| PROBLEM TO WORK ON |
Starting at the line containing "Given: Open the dropdown" and ending at the line containing "Click the SuperMap Online logo", print every line of the material below exactly, both ends included, and stop there.
*** INPUT DATA Section Begins ***
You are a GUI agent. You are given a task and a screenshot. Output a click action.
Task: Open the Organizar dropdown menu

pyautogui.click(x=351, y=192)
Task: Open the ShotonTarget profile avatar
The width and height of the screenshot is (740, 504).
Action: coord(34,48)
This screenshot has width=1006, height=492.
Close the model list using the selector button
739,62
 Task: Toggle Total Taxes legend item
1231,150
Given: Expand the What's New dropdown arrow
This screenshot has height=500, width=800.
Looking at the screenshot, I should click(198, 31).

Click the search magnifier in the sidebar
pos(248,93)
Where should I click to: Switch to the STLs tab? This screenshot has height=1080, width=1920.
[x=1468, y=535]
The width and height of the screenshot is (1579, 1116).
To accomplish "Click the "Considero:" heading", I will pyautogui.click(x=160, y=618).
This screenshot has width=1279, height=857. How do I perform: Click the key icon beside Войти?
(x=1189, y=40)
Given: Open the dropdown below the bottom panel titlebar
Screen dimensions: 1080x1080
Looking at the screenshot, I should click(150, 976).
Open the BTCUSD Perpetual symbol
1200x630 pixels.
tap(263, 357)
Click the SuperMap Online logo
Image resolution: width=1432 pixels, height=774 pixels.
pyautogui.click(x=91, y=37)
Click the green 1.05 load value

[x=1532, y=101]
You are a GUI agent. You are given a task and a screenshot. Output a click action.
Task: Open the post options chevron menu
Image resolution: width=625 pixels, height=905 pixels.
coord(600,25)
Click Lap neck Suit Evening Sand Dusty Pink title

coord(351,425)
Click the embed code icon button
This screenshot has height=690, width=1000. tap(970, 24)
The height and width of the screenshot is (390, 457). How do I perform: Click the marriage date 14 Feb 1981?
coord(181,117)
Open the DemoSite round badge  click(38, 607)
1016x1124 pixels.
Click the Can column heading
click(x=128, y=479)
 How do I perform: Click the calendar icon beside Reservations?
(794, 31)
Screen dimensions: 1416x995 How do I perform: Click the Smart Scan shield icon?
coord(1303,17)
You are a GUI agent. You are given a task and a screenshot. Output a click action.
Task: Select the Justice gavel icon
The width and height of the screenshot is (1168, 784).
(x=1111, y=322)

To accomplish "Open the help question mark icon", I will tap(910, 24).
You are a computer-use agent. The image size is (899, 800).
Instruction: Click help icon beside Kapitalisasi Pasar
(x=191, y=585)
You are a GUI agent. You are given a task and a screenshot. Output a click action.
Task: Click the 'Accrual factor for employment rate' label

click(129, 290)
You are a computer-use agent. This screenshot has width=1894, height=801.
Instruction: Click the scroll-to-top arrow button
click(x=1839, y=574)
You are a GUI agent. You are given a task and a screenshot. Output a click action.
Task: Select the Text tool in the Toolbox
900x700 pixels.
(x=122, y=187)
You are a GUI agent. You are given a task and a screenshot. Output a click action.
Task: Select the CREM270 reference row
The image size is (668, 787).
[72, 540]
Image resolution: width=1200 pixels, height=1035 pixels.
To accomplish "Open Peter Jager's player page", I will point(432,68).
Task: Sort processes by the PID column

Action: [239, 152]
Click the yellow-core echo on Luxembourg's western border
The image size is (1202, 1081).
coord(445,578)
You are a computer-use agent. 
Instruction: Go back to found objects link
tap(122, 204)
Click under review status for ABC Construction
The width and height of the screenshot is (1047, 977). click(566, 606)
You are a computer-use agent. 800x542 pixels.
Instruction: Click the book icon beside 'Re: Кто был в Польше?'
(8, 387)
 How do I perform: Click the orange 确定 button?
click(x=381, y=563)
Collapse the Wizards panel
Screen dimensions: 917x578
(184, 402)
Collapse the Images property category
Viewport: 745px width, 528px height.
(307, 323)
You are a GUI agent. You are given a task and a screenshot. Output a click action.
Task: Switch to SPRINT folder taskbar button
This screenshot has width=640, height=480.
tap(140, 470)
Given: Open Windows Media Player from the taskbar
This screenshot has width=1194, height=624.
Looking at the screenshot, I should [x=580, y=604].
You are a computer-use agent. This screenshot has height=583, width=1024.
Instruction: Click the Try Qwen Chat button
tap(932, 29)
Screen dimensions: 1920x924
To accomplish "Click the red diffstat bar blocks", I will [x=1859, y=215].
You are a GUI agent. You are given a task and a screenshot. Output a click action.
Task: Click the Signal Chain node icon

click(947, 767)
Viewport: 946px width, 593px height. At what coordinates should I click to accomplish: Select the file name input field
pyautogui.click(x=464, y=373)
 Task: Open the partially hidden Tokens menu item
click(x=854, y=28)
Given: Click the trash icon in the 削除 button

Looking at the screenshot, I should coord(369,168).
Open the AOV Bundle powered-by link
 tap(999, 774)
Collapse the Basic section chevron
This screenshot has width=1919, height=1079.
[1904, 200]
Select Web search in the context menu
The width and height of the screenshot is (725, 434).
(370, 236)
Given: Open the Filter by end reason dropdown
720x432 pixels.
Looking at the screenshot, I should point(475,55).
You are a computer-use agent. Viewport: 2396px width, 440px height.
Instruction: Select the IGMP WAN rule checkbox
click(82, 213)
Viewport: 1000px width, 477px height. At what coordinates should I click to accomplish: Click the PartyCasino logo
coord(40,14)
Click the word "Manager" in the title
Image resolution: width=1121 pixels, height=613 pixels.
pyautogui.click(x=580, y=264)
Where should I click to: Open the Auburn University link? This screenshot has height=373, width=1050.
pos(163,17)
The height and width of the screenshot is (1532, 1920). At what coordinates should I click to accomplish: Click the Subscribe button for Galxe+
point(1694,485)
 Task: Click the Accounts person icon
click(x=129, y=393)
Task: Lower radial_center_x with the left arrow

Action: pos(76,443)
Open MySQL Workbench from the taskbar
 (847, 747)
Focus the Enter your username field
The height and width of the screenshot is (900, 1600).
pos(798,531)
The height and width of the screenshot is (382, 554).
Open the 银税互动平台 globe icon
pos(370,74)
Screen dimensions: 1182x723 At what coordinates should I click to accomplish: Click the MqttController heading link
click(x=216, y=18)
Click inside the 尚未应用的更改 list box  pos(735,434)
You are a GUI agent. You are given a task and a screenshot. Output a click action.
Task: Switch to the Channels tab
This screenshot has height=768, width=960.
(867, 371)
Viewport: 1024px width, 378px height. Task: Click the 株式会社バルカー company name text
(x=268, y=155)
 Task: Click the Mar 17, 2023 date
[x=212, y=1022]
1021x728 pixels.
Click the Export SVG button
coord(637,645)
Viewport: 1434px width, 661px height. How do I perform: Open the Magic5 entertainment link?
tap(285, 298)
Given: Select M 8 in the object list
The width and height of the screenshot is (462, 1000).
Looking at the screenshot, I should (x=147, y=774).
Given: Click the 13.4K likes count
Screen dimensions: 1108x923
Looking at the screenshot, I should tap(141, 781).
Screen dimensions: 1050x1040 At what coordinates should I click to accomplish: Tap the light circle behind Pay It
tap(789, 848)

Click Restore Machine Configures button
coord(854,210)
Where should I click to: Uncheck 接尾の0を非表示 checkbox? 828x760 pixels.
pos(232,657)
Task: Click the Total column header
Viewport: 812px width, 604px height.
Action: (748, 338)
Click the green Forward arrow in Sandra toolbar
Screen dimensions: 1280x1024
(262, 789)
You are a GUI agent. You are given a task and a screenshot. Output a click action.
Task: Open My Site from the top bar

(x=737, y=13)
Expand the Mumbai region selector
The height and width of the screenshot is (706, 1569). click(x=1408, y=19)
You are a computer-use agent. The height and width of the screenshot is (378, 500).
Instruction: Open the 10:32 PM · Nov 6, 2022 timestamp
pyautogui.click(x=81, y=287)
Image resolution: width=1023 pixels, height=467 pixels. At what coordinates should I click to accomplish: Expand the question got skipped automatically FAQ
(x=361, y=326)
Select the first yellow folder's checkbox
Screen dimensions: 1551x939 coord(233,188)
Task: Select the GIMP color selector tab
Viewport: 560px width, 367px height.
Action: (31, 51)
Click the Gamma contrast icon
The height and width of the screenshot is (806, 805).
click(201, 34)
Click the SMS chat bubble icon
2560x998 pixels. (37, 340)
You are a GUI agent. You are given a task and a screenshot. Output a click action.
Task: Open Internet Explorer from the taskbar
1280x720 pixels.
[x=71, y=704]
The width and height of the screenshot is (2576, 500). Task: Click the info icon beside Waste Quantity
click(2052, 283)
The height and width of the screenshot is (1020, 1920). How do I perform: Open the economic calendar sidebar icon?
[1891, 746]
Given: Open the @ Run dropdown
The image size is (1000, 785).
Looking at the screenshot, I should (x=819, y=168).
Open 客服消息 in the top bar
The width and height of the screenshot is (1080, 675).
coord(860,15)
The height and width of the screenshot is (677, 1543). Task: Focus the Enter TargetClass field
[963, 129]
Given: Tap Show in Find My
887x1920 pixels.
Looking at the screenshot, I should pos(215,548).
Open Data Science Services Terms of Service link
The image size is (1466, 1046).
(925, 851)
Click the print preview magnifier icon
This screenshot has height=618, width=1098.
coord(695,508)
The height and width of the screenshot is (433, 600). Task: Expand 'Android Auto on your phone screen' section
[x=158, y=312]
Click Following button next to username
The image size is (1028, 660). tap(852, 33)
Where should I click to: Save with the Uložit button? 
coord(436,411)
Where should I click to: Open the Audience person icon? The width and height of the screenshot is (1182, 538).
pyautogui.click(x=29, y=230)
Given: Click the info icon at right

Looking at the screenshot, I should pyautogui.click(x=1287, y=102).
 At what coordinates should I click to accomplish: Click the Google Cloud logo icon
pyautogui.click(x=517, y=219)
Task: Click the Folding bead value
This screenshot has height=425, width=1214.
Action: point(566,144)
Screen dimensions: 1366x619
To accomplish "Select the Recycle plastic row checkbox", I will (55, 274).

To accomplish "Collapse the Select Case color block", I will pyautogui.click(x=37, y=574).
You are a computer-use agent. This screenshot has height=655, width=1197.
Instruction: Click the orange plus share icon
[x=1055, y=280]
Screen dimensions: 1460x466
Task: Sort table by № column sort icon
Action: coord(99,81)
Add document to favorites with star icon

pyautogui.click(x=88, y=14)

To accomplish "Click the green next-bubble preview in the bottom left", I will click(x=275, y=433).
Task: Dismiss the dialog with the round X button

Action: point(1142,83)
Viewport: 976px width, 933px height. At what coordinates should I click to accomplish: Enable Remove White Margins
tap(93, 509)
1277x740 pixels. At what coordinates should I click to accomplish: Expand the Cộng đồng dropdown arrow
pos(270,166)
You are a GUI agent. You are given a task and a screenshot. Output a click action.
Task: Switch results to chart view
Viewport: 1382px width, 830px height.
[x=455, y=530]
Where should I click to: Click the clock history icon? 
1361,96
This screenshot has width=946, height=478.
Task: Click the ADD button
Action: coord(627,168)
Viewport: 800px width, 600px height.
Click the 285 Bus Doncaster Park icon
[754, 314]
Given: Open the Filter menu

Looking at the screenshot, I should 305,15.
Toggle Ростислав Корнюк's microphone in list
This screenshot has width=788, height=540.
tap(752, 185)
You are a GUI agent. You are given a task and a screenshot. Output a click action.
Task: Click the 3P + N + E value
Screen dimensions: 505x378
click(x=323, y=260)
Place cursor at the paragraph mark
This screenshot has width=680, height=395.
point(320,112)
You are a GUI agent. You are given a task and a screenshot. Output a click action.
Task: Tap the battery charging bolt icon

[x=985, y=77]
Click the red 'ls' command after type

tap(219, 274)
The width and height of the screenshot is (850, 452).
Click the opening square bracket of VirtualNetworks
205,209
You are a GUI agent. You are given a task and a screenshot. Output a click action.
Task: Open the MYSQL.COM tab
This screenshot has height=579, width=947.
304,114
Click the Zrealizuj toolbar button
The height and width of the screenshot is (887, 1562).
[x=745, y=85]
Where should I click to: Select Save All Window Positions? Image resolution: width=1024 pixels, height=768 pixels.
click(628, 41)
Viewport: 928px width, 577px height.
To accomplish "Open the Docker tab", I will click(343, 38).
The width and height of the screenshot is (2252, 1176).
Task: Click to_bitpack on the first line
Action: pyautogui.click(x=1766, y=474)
*** INPUT DATA Section Ends ***
| EXERCISE RESULT |
Given: Open the dropdown below the bottom panel titlebar
Screen dimensions: 1080x1080
Looking at the screenshot, I should click(150, 976).
Open the BTCUSD Perpetual symbol
1200x630 pixels.
tap(263, 357)
Click the SuperMap Online logo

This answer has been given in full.